Source records
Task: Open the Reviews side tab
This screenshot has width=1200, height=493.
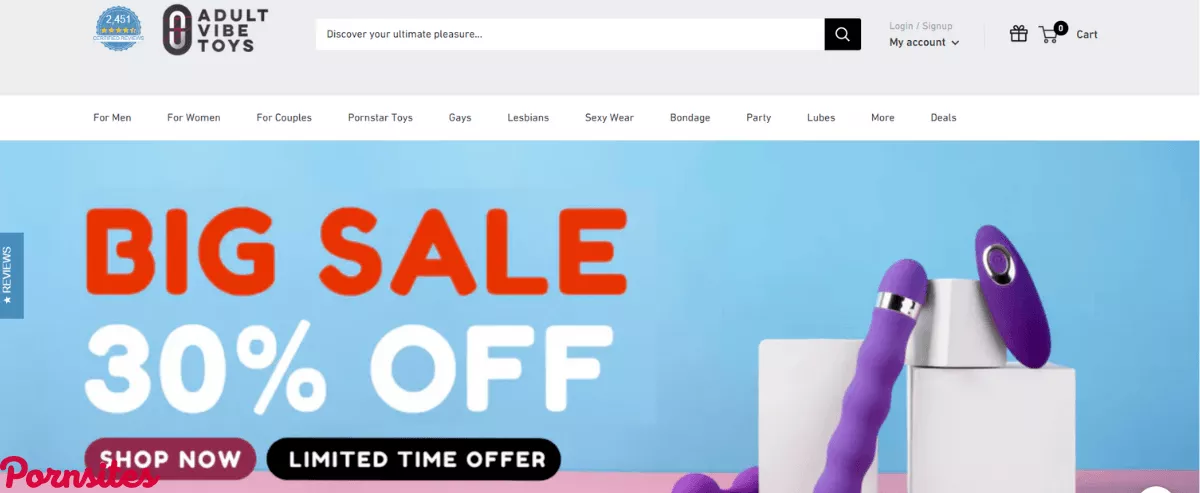Action: (11, 275)
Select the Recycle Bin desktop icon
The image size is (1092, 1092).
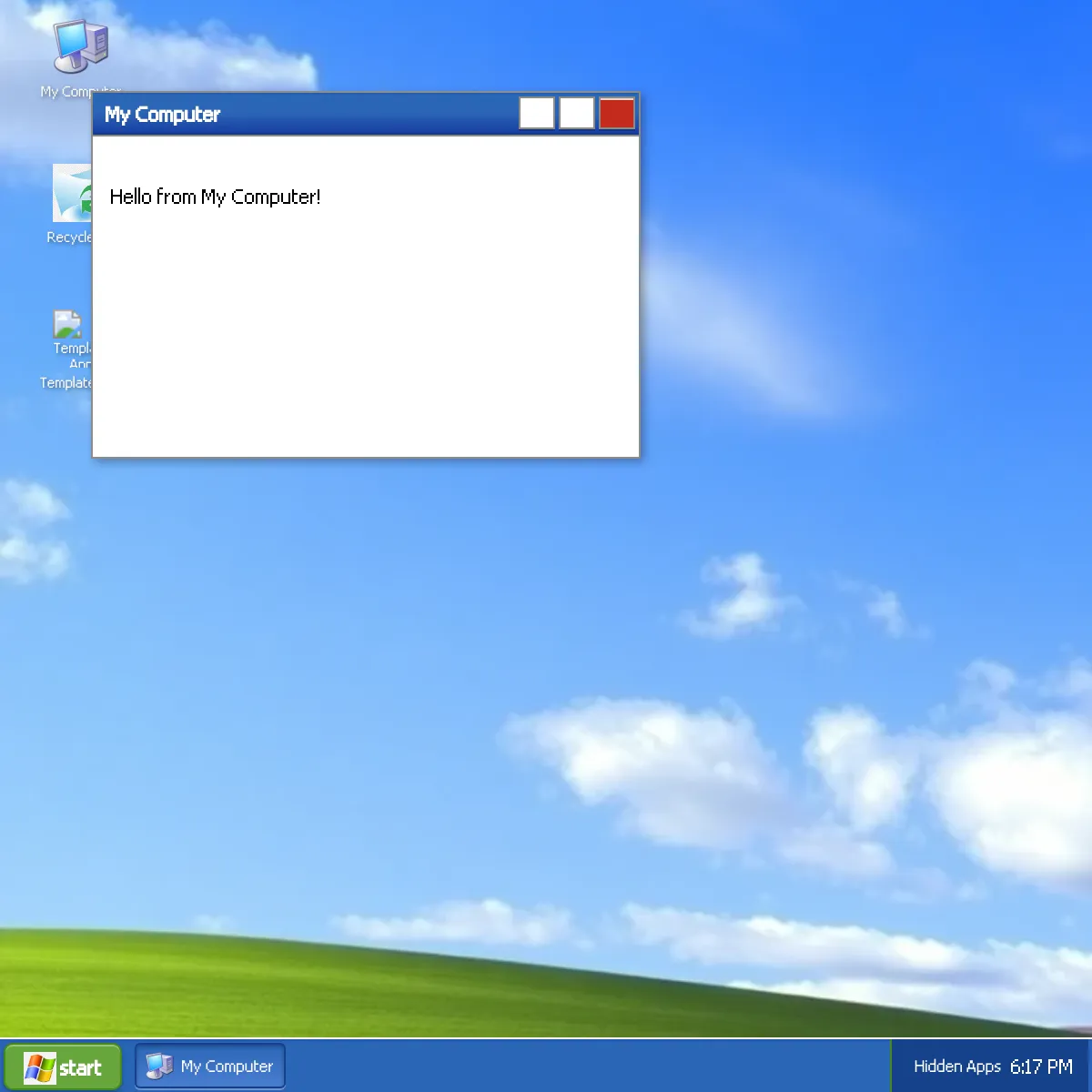tap(71, 193)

**EXERCISE AIM:** From first line to last, return the records verbatim without their pictures.

**TASK RESPONSE:**
Task: Open the Reviews side tab
This screenshot has width=1200, height=493.
Action: (11, 275)
Select the Recycle Bin desktop icon
The image size is (1092, 1092).
tap(71, 193)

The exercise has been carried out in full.